V = FunctionSpace(mesh, 'P', 1)  #With degree 1, we get the linear Lagrange element

# Define needed u (trial space), w (test space) function spaces
u = TrialFunction(V)
w = TestFunction(V)

# Define boundary condition
g_left= Constant(300.0)          #along x = 0 m (left edge)  K
g_right= Constant(310.0)         #along x = 1 m (right edge) K


# Define function to identify the left boundary at 300K
def on_left(x, on_boundary):
    return on_boundary and x[0] < DOLFIN_EPS
# Create the boundary condition
bc_left = DirichletBC(V, g_left, on_left) 

# Define function to identify the right boundary at 310K
def on_right(x, on_boundary):
    return on_boundary and x[0] > W - DOLFIN_EPS 
# Create the boundary condition
bc_right = DirichletBC(V, g_right, on_right) 


bc = [ bc_left, bc_right]

# Define expressions for heat conduction

def j(u):
    return -k_bar*nabla_grad(u) 

# Define initial value

u_0 = Expression('x[0] < 0.5  ? 300 : 300+20*(x[0]-0.5)', degree=1)
u_n=interpolate(u_0,V) 



vtkfile = File('heat/heat.pvd')

#Define the weak form of the probleminner
f= Constant(0.0)
t=0
if method==1:
      F =value*u*w*dx - dt*dot(j(u),nabla_grad(w))*dx - (value*u_n + dt*f)*w*dx    #define the weak form(backward) 
elif method==2:
      F =value*u*w*dx - dt*dot(j(u_n),nabla_grad(w))*dx - (value*u_n + dt*f)*w*dx    #define the weak form(forward)
elif method==3:
      F =value*u*w*dx - 0.5* dt*dot(j(u),nabla_grad(w))*dx - 0.5* dt*dot(j(u_n),nabla_grad(w))*dx- (value*u_n + dt*f)*w*dx    #define the weak form(mid-point)
a, L = lhs(F), rhs(F)

#solve the problem 
u = Function(V)

#vtkfile << (u_n, t)
for n in range(num_steps):

    # Update current time
    t += dt
  
    # Compute solution
    solve(a == L, u, bc)

    # Save to file and plot solution
    vtkfile << (u, t)

    # Update previous solution
    u_n.assign(u)

The forward Euler method is only conditionally stable.
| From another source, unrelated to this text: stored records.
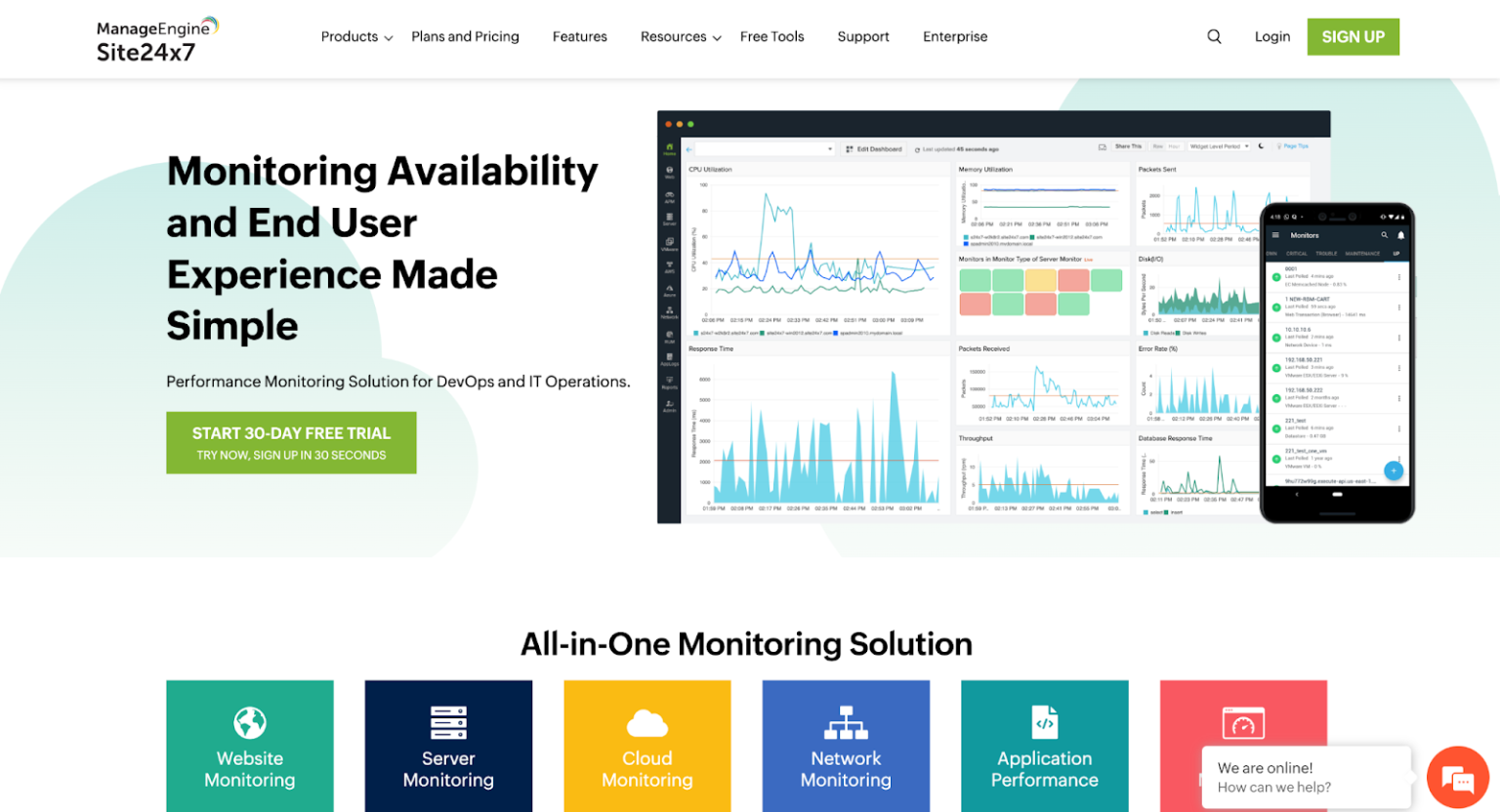The image size is (1500, 812).
Task: Open the hamburger menu in the mobile Monitors app
Action: tap(1275, 234)
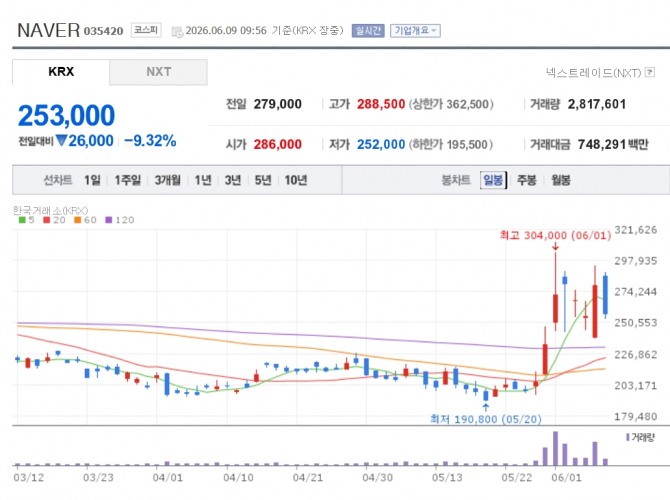The height and width of the screenshot is (500, 670).
Task: Select the 주봉 weekly candle chart
Action: coord(526,180)
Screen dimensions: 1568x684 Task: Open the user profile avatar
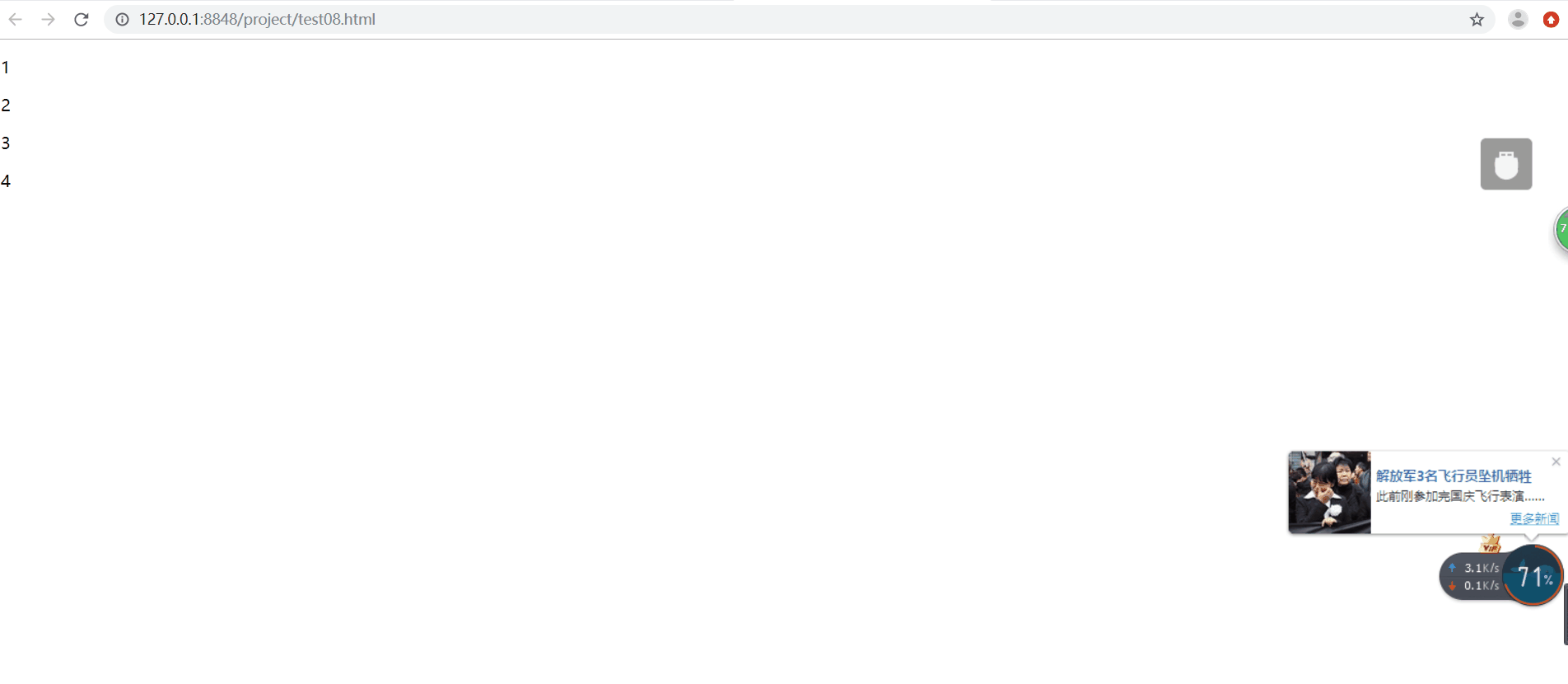1518,19
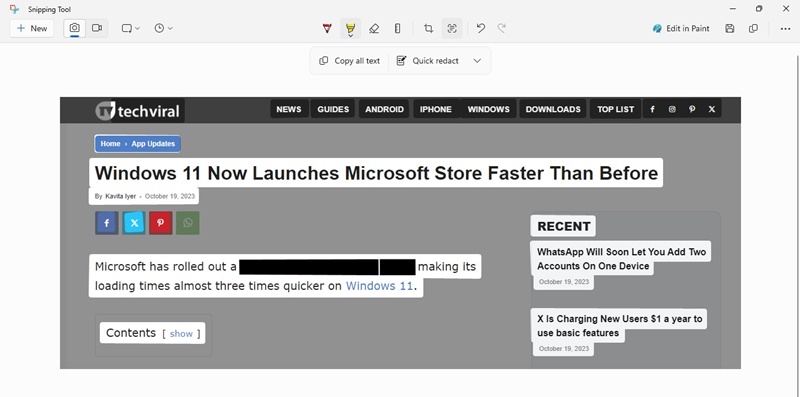Open the See more three-dots menu
The height and width of the screenshot is (397, 800).
pyautogui.click(x=785, y=29)
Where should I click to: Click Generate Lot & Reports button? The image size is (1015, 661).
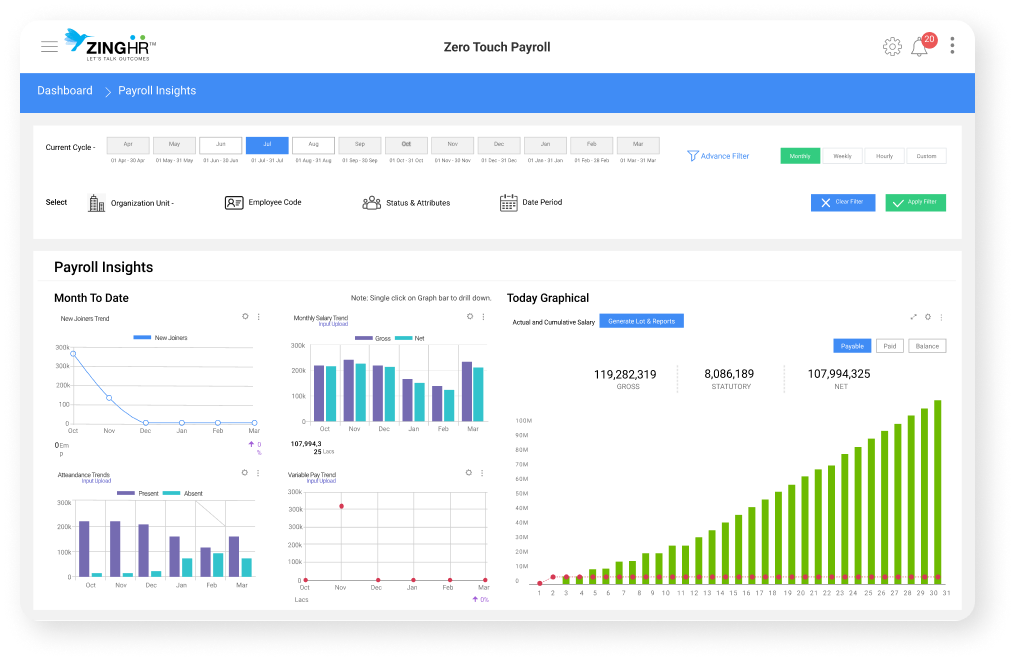click(x=641, y=321)
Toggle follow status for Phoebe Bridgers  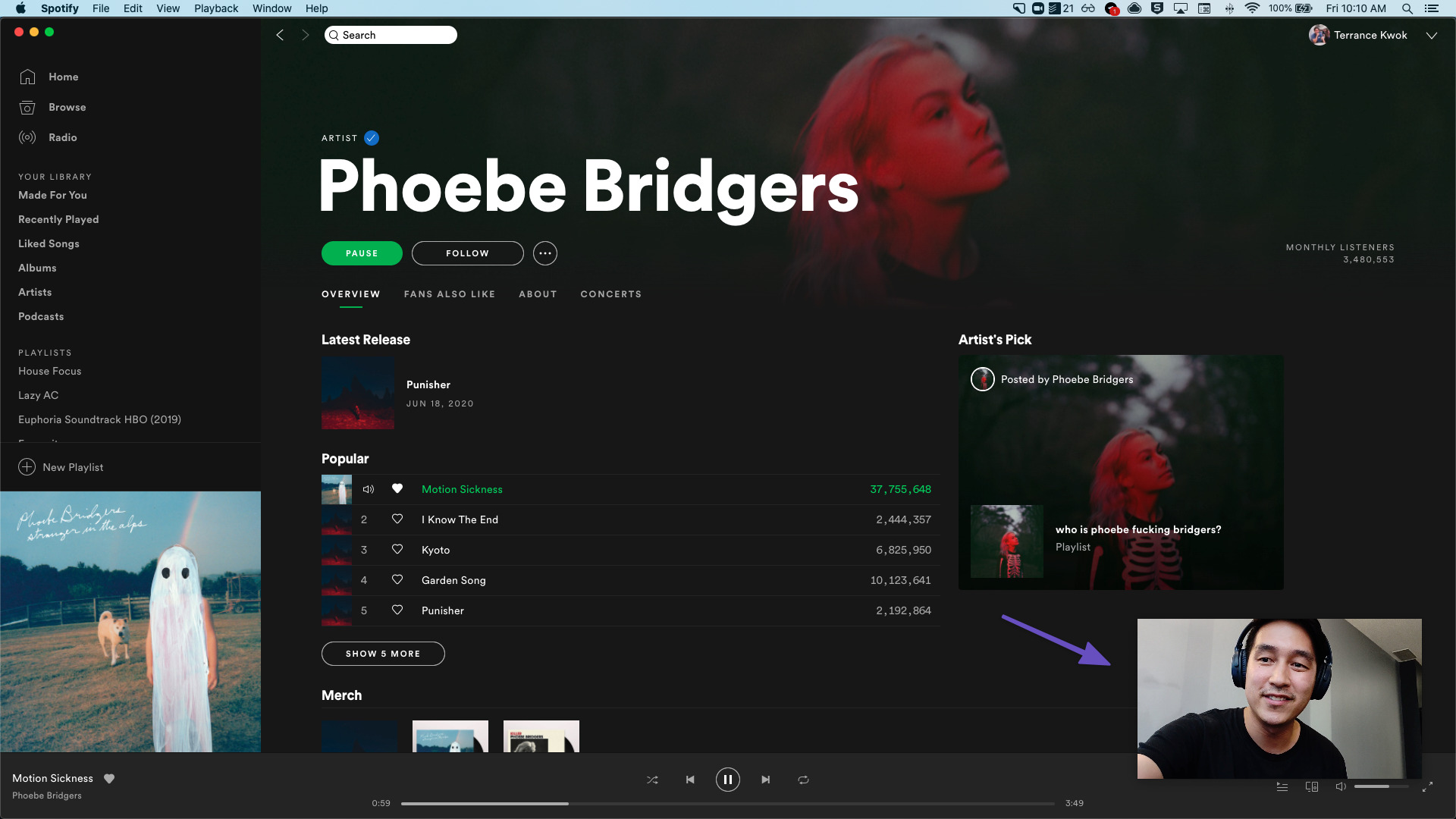tap(467, 253)
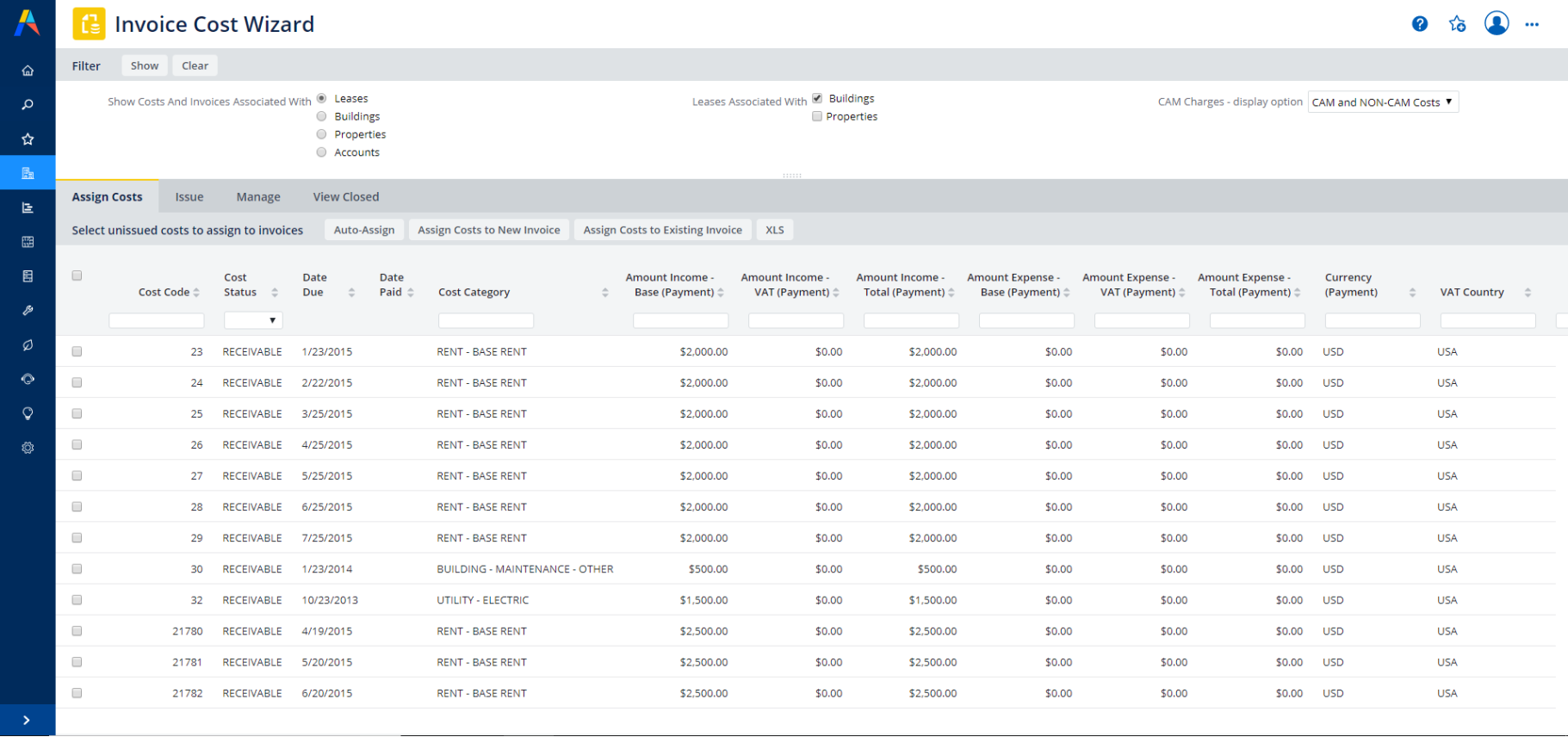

It requires a very small time step for parabolic PDEs like the heat equation. Look up the term “CFL condition”. For the heat equation, you’d need a time step that scales like some dimensionless constant times the square of the element size, divided by k_bar, which will be much smaller than what you’re using.